Within twenty minutes, all of the other news networks had
reporters headed towards Hillcrest.
Within half an hour, news of the two ships had spread around
the planet.
---
The government had a contingency plan for everything.
However, some of these plans were somewhat old. In this particular case, eighty
years old.
As it turned out, the twelve-man team of experts to be
notified, and who would take the appropriate action in the case of alien
contact, had all passed away years ago. Of course replacements had been
appointed and re-appointed over the years. However, none of the current
appointees had ever given any thought to alien encounters and, in fact, most
didn’t even remember being appointed to what had become something of an
honorary position, or worse, a complete joke.
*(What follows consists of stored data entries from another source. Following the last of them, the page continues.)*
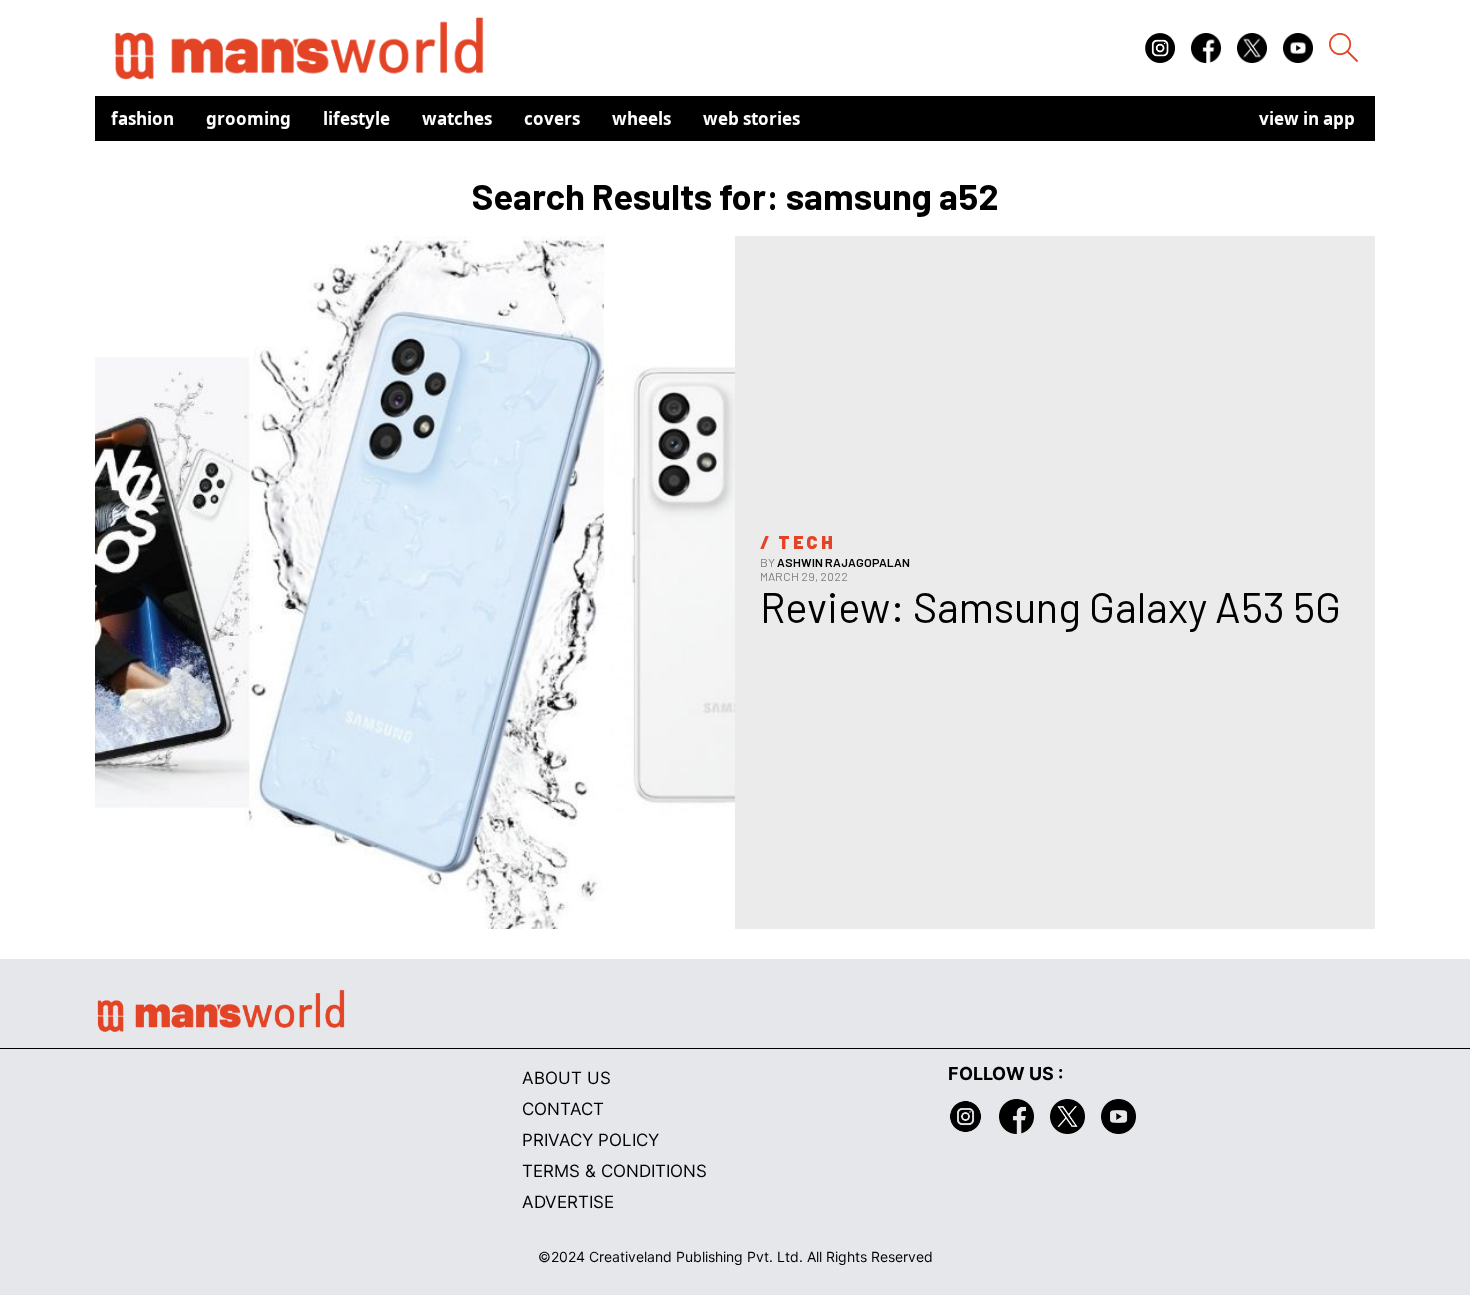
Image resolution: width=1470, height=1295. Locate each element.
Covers (552, 118)
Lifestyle (356, 118)
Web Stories (751, 118)
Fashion (142, 118)
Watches (457, 118)
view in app (1307, 118)
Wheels (641, 118)
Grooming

And of course the ”procedures” that had been painstakingly
worked out and documented eighty years ago were as lost as the clueless
appointees. Fortunately, things went well despite all this.
Within an hour of the landing, the Hillcrest police cleared a
five-block area around the ship and, except for hospital staff and patients,
the public was kept away. The police passed the news up to the local government,
who passed the news right up to the top, the President of Amular and its solar
system colonies.
President James Olson Wicker, a cool-headed person with a
ration of common sense, knew instinctively that a contingency plan and a team
assembled eighty years ago would be useless now. He immediately had the most
capable person he knew of tracked down, a fairly young commander named Patrick
T. Leewood.
Then, knowing communication would be a large factor, he
remembered an article he’d recently read on communicating with advanced
computer AI systems – the article had likened it to communicating with an alien
intelligence. The author was one of the top experts in the field of AI
communications, Dr. Lorraine Harrington. He had her tracked down.
Finally he added the top four members of Amular’s Security
Agency.
As each person was located, they were rushed to the nearest
airport and air lifted, many via supersonic fighter jet, to Hillcrest.
Once everyone was airborne, a secure teleconference was set up
with each of them and the President, and he personally briefed them. He put
Leewood in charge, named Harrington as second in command, and told them to get
on site, assess the situation and report back.